By
August 23, 2007 6:00 AM
Real time is not newspaper time. In real time I have quit for 20 days.
In the past few days I have begun to feel like a person who doesn't smoke. Instead of missing the act and all its parts (like visiting the nice people at Cabot Street Market), there is not-missing. I can't go so far to say a there is a fullness, because not smoking remains an absence (best pronounced with a French accent).
I have found myself at times musing over a life without butts and feeling an achy, empty lonely road stretched out before me. Me without. Just me and my shriveling nicotine receptors cranking out nostalgia in a calculated attempt to win my sympathies. My rational brain tells me what this phenomenon is and compensates for it (Don't be pathetic! Life without butts will bring only good things, good health and maybe even running or some other sport I can't sustain right now).

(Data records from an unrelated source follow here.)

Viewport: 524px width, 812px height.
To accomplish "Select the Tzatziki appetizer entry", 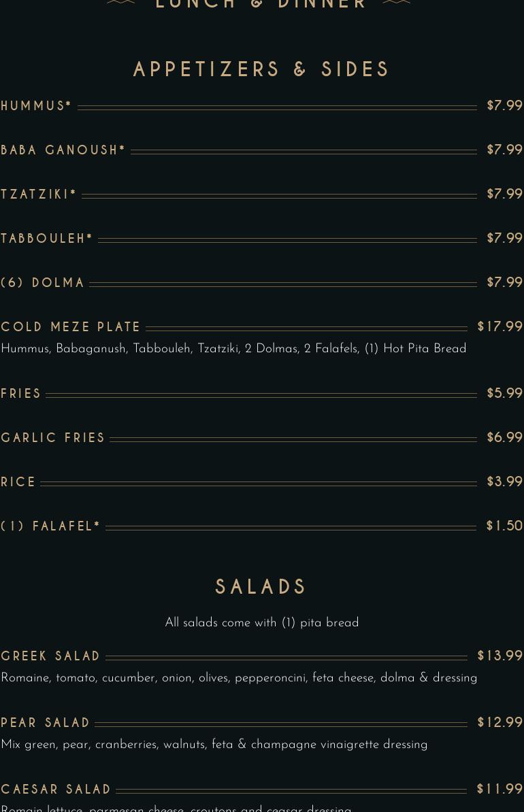I will click(x=38, y=194).
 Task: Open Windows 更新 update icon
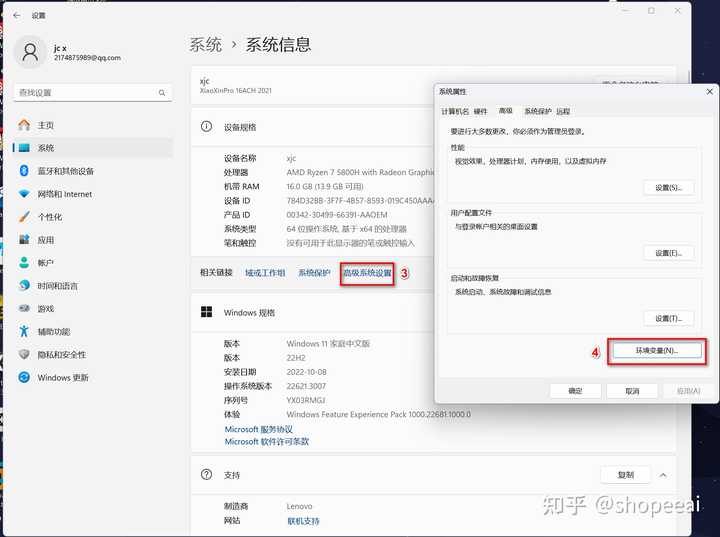click(24, 378)
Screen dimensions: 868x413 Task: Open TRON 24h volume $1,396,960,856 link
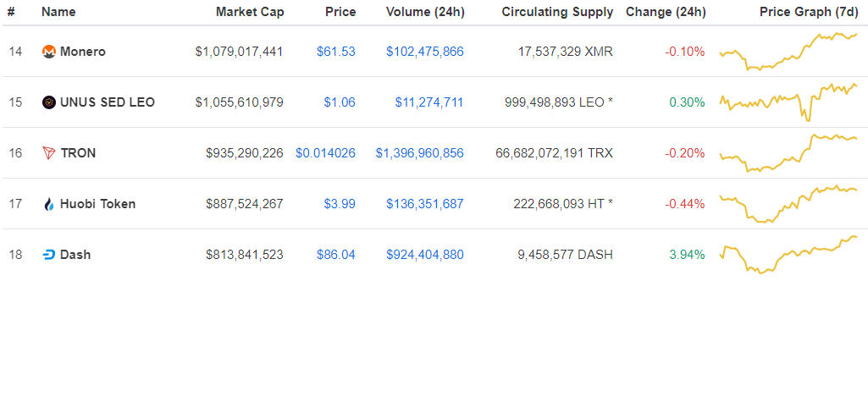click(420, 153)
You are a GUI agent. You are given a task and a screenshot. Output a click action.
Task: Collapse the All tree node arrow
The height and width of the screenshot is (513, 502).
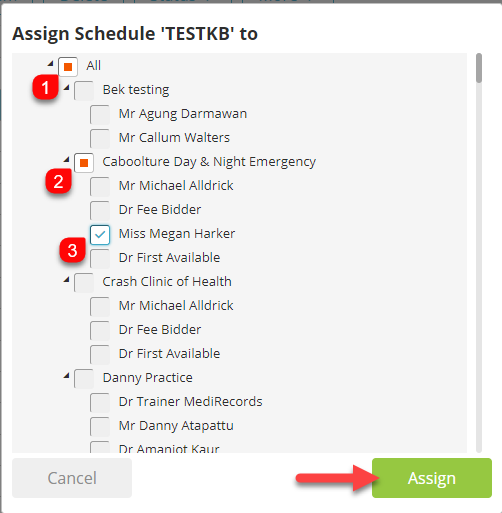tap(51, 63)
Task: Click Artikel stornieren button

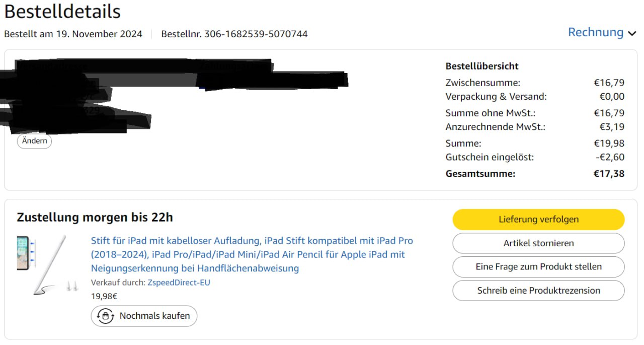Action: tap(538, 243)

Twenty days has been long enough to have developed a yin to the yang of "the black hole of craving." This new feeling also radiates from mid-chest and is akin to solitude in good company. It is contentment shaded with gratitude for simple things (because contentment without gratitude has an expiration date). It is the abundance of seeds in an heirloom tomato — a promise to cross the seasons. It's a great book and the focus to read it.
This lovely state of being happens to be a great counterpoint to a now near nightly experience of sleep talking, a habit I am primarily aware of because of a tendency to wake myself up, what with all the yelling. Most recently, on a trip north. This was not a welcome thing in a hotel room stuffed with sleeping kids, wet bathing suits and detritus of fudge. It's because of this medication. The literature states "changes in dreaming" in the top four side effects.
This is not the first medication to have influenced my dreams. The first shall be nameless. But let's just say this; it was ineffectual. Those dreams were downright hallucinogenic. To begin with, there was no space-time continuum between sleep and waking. I would lay my head on the pillow and immediately be in deep stage, quixotic sleep. On its own, such immediate slumber wouldn't be such a bad thing, 2-4 a.m. waker-upper that I am. But the dreams, the dreams ... I shudder to recall, not merely their content but a predictably relentless calliope turn to funhouse proportions. And this calliope was no muse of epic Greek poetry; this was Medusa, arisen in my personal night. I lasted about five nights before presenting to my PCP as nutty as Poe.
These dreams are different, tolerable thankfully. Slightly less vivid, but similarly without a union representative to demand they punch out every now and then. When one considers that during my waking hours I am rarely focused on inhaling tobacco into my lungs, yes, tolerable.
By day, I find myself reclaiming what I relinquished (with complicity) all those long years back when the promise of a good life was still a promise and not yet a derailed reality. This little pill just may be the better-living-through-chemicals contract of the '60s. And I'm not a miracle person. I'm the one in my profession who notes the cute marketing name, then asks "but what does the product do?
I'm a process girl. Sometimes painfully so, but ech, that's me. This process is different enough that it not only deserves its own description, but (heck) its own shrine, a living compact to aspire to this feeling, or at least remember it clearly enough in the dead of winter (actual and emotional) to resist the gravitational pull of 'the hole'.
I think I am really giving a quit-claim deed to tobacco, a sayonara, a slip out the back Jack. When you are truly gone, I know I won't miss you. Today I can breathe, today I don't want to smoke. Today I miss it a little bit less than yesterday.
Portsmouth native Suzanne Danforth is a nominee (but not winner) of the Pulitzer Prize some moons ago and band geek from way back, now returning to her roots as a writer. She can be reached at suzanne.danforth@gmail.com.
THANKS FOR FEEDBACK
I have received an amazing number and quality of e-mail responses since publication of this column. It has made it less lonely when in the grips of wondering why I have done this, and comforting. Not alone, not alone. To each of you, thanks. Thank you to those long quit for your inspiration and strategy sharing. Thank you to recent quitters for keeping it up! Most importantly, thank you to the strugglers for being kind to yourselves and for the willingness to try, or to try again.